Now the Chief Executive, Stuart Gulliver, has hinted that actually the decision won’t be settled for another year.
Of course he has. HSBC is unlikely to leave British shores.
When you have a whole bunch of often evenly-matched disadvantages and advantages attached to most potential alternatives (as I said in “Money Matters” for Thomson Reuters) - you end up “sticking with the devil you know”.
And that’s certainly the case here.
Going back to one of its roots in Hong Kong seemed terribly attractive at one point, cozying up to China and the nearby emerging markets. But that very proximity can seem problematic, politically and economically, despite UK-familiar laws and regulation locally.
In actual fact, many Asian capitals can seem as remote in terms of distance and certainly culture from its neighbours as is London. Otherwise Singapore would be a stronger contender.
Other candidate cities seem more imaginative options than realistic ones.

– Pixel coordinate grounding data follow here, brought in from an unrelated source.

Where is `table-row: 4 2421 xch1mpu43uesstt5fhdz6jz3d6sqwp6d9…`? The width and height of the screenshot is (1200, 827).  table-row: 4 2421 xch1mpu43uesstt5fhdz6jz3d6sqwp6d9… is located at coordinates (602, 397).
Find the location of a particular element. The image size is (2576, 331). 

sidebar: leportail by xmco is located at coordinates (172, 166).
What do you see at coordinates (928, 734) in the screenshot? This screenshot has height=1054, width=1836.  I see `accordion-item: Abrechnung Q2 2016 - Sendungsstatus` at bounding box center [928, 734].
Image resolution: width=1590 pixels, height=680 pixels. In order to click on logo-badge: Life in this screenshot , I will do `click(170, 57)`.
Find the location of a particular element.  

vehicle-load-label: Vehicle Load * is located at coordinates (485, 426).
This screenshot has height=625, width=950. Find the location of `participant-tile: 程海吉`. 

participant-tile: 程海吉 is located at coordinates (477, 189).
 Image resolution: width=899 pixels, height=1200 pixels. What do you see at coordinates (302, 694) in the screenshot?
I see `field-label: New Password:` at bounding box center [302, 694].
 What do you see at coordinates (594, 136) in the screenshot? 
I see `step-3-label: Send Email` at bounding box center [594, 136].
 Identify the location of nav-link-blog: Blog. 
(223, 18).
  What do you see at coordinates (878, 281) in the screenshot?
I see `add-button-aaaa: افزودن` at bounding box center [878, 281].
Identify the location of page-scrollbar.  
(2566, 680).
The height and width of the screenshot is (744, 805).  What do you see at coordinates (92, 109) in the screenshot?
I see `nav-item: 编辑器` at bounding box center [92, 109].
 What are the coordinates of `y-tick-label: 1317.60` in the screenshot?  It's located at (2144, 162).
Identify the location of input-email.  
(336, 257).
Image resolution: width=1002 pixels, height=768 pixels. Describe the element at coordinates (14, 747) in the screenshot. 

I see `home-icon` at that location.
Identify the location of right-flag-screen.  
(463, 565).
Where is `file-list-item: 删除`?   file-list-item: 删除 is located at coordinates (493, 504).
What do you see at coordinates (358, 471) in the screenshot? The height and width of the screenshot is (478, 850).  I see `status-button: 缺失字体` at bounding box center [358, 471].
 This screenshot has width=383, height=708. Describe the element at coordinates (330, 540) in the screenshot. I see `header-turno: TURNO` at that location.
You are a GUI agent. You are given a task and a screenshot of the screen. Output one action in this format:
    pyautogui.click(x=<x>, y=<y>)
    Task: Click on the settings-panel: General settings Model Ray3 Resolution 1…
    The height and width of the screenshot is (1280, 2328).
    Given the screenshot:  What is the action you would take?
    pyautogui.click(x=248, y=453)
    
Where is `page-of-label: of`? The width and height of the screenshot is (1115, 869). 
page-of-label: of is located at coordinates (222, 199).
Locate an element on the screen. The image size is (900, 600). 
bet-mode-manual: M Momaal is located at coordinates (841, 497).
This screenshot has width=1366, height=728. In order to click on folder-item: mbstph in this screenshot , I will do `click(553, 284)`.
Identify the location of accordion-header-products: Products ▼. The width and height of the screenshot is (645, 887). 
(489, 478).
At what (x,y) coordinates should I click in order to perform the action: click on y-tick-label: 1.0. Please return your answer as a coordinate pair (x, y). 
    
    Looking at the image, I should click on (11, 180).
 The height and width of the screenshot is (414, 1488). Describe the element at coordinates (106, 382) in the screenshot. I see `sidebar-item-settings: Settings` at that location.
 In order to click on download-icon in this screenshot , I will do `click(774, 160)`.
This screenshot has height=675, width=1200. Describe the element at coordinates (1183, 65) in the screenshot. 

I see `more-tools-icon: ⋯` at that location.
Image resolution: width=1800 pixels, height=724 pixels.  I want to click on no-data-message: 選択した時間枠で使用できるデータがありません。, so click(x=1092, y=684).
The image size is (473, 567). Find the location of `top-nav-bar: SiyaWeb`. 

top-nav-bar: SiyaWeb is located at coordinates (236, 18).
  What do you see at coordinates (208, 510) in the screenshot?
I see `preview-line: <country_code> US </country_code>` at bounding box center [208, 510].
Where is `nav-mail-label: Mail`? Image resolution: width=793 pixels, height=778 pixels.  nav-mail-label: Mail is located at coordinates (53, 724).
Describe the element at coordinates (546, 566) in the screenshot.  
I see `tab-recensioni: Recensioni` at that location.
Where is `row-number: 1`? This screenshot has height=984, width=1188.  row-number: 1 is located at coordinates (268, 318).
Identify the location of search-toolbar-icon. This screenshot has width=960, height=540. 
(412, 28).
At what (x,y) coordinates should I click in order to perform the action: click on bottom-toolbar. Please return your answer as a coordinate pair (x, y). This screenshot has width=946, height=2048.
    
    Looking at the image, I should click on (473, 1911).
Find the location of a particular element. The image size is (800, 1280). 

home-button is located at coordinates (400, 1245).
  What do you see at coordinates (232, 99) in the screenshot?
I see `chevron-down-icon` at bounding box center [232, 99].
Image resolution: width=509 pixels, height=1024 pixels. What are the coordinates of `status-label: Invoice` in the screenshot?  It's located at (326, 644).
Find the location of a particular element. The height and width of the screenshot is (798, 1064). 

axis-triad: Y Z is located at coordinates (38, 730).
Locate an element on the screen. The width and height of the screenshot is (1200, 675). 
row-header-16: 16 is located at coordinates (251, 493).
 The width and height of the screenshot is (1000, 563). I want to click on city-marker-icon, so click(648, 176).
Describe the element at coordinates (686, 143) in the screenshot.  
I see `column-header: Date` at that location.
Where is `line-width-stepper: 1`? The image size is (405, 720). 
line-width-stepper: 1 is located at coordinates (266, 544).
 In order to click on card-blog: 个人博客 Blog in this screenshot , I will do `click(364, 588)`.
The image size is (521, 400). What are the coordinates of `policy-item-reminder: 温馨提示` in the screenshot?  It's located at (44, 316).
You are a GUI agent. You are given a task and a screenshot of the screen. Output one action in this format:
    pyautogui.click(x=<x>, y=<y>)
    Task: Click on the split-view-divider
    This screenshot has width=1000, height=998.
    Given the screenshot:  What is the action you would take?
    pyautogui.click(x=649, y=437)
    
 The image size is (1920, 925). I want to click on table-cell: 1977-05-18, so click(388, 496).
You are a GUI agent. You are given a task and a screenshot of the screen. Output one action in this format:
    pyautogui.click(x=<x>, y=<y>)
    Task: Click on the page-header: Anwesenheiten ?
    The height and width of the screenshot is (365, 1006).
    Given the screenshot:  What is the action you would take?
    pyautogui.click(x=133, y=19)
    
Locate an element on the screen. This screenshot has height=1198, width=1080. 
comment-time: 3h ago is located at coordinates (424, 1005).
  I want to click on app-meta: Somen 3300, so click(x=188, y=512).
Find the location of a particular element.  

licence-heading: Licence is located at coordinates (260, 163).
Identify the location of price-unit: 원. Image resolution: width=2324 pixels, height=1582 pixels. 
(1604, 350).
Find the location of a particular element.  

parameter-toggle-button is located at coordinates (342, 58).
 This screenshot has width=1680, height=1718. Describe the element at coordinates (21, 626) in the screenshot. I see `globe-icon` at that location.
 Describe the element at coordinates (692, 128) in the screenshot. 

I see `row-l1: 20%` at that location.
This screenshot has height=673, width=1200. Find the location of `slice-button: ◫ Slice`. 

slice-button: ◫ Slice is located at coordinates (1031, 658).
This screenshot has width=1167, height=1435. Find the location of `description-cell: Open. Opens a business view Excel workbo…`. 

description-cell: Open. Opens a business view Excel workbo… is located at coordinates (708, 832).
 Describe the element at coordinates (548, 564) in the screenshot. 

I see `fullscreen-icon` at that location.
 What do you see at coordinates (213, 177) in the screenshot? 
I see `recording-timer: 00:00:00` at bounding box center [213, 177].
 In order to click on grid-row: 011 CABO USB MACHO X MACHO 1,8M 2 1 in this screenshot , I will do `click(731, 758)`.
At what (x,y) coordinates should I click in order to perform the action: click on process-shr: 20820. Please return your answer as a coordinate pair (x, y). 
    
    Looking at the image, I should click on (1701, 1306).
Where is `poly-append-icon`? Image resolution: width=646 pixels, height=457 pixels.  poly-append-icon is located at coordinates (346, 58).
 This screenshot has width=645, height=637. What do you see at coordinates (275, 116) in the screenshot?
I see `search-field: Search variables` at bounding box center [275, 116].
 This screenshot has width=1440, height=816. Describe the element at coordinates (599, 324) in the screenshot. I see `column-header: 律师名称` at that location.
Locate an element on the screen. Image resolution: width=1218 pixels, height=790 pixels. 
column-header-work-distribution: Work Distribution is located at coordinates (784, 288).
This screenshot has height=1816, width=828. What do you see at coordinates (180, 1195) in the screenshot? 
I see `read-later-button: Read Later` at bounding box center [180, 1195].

The game that is settling in here, given the new timescale, is that HSBC wants to wring more concessions in terms of regulation and taxation from the British government, and is also waiting to see what concessions the Prime Minister can get in those areas, from David Cameron’s EU peers.
In 15-20 years time, the alternatives to London may seem more obviously attractive.
But I suspect that HSBC isn’t moving any time before that.